Diese Erkenntnisse sind nicht erstaunlich. Jeder, der sich schon einmal mit der Konzipierung oder Migration von Datenbanken, Datenerfassungssystemen und Schnittstellen auseinandergesetzt hat, weiss um die Schwierigkeit der Qualitätssicherung von Daten. Etwas erstaunlicher ist die diesbezügliche Haltung vieler Firmen und Behörden. Die wenigsten Betriebe haben in diesem Bereich klare Zuständigkeiten definiert. In der vorgenannten Umfrage gaben fast zwei Drittel der Firmen an, es würde ihnen an den nötigen Ressourcen und der Zeit fehlen, um die Datenbestände sauber zu halten. Gleichzeitig sind aber rund 60 Prozent der Ansicht, dass verlässliche und aussagekräftige Daten für die Zufriedenheit der eigenen Klientel sowie den Schutz des guten Rufs wichtig seien. Und 51 Prozent sehen in sauberen Datenbeständen sogar die Möglichkeit, Kosten zu sparen.

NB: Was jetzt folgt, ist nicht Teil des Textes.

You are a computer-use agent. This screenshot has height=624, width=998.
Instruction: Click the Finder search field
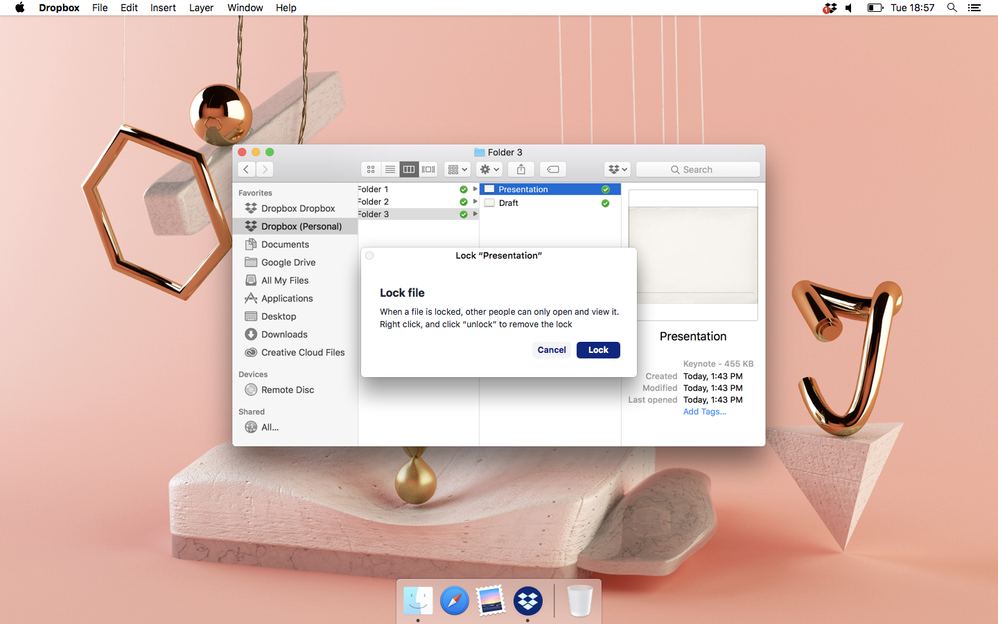(698, 170)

Trotzdem wird viel mehr Geld in neue CRM-Systeme und andere Anwendungen investiert, anstatt in die eher undankbare Aufgabe, bestehenden Datenbestände zu bereinigen, sie à jour zu halten und sicherzustellen, dass neue Daten von hinreichender Qualität sind. Dabei wird übersehen, dass das eine die Voraussetzung des anderen ist: Ein CRM-System wird nur dann befriedigende Resultate bringen, wenn die Qualität der zugrundeliegenden Daten stimmt. Mit der zunehmenden Vernetzung der Anwendungen und Datenbestände können sich die Auswirkungen mangelhafter Daten über Folgetransaktionen potenzieren. Dabei geht es keineswegs nur um Personendaten, für die das Datenschutzgesetz ausdrücklich vorschreibt, dass ein Betrieb sich vor ihrer Verarbeitung von ihrer Richtigkeit zu vergewissern hat. Auch
Finanzdaten können betroffen sein, etwa wenn Abrechnungsdaten aus operativen Systemen über unzureichend abgesicherte Schnittstellen in die Buchhaltungssysteme einfliessen und Fehler nicht erkannt werden. Die Folge: Die Finanzlage des Unternehmens wird in den Büchern falsch wiedergegeben, was nicht nur zu peinlichen, sondern auch teuren Korrekturaktionen führen kann.